- [Directions for this task]: Return the records exactly as they are.

(Available data begins)

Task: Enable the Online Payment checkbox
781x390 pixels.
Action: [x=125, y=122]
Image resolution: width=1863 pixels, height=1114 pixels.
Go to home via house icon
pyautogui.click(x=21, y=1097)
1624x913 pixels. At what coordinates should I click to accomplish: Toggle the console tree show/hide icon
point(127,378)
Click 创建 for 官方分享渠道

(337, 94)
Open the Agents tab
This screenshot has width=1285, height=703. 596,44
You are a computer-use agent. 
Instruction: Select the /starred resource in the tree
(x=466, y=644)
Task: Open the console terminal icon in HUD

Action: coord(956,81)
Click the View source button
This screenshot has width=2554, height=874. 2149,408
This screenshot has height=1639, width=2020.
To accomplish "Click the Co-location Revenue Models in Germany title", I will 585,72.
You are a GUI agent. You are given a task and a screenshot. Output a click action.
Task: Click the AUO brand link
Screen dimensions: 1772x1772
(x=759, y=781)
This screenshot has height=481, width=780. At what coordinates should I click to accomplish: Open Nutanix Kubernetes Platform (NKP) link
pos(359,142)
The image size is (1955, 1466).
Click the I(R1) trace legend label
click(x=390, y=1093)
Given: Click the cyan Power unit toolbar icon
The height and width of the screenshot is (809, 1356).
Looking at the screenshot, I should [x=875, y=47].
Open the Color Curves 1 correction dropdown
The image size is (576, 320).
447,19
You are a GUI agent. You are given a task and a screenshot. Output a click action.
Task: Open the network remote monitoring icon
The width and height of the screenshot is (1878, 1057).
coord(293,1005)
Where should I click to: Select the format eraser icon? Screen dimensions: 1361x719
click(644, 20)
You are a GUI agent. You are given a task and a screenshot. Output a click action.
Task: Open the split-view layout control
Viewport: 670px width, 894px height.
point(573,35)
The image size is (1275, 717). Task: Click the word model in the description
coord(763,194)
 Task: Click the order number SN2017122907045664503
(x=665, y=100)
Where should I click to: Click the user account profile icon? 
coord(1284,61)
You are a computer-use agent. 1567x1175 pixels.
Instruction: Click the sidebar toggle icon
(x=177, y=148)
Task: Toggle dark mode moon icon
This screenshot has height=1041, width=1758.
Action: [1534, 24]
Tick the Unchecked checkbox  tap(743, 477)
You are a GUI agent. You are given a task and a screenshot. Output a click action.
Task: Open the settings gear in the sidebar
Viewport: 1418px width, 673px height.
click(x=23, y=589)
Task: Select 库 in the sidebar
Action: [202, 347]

(Available data ends)

- [The answer]:
Task: Enable the Online Payment checkbox
781x390 pixels.
Action: [x=125, y=122]
Image resolution: width=1863 pixels, height=1114 pixels.
Go to home via house icon
pyautogui.click(x=21, y=1097)
1624x913 pixels. At what coordinates should I click to accomplish: Toggle the console tree show/hide icon
point(127,378)
Click 创建 for 官方分享渠道

(337, 94)
Open the Agents tab
This screenshot has width=1285, height=703. 596,44
You are a computer-use agent. 
Instruction: Select the /starred resource in the tree
(x=466, y=644)
Task: Open the console terminal icon in HUD

Action: coord(956,81)
Click the View source button
This screenshot has width=2554, height=874. 2149,408
This screenshot has height=1639, width=2020.
To accomplish "Click the Co-location Revenue Models in Germany title", I will 585,72.
You are a GUI agent. You are given a task and a screenshot. Output a click action.
Task: Click the AUO brand link
Screen dimensions: 1772x1772
(x=759, y=781)
This screenshot has height=481, width=780. At what coordinates should I click to accomplish: Open Nutanix Kubernetes Platform (NKP) link
pos(359,142)
The image size is (1955, 1466).
Click the I(R1) trace legend label
click(x=390, y=1093)
Given: Click the cyan Power unit toolbar icon
The height and width of the screenshot is (809, 1356).
Looking at the screenshot, I should [x=875, y=47].
Open the Color Curves 1 correction dropdown
The image size is (576, 320).
447,19
You are a GUI agent. You are given a task and a screenshot. Output a click action.
Task: Open the network remote monitoring icon
The width and height of the screenshot is (1878, 1057).
coord(293,1005)
Where should I click to: Select the format eraser icon? Screen dimensions: 1361x719
click(644, 20)
You are a GUI agent. You are given a task and a screenshot. Output a click action.
Task: Open the split-view layout control
Viewport: 670px width, 894px height.
point(573,35)
The image size is (1275, 717). Task: Click the word model in the description
coord(763,194)
 Task: Click the order number SN2017122907045664503
(x=665, y=100)
Where should I click to: Click the user account profile icon? 
coord(1284,61)
You are a computer-use agent. 1567x1175 pixels.
Instruction: Click the sidebar toggle icon
(x=177, y=148)
Task: Toggle dark mode moon icon
This screenshot has height=1041, width=1758.
Action: [1534, 24]
Tick the Unchecked checkbox  tap(743, 477)
You are a GUI agent. You are given a task and a screenshot. Output a click action.
Task: Open the settings gear in the sidebar
Viewport: 1418px width, 673px height.
click(x=23, y=589)
Task: Select 库 in the sidebar
Action: [202, 347]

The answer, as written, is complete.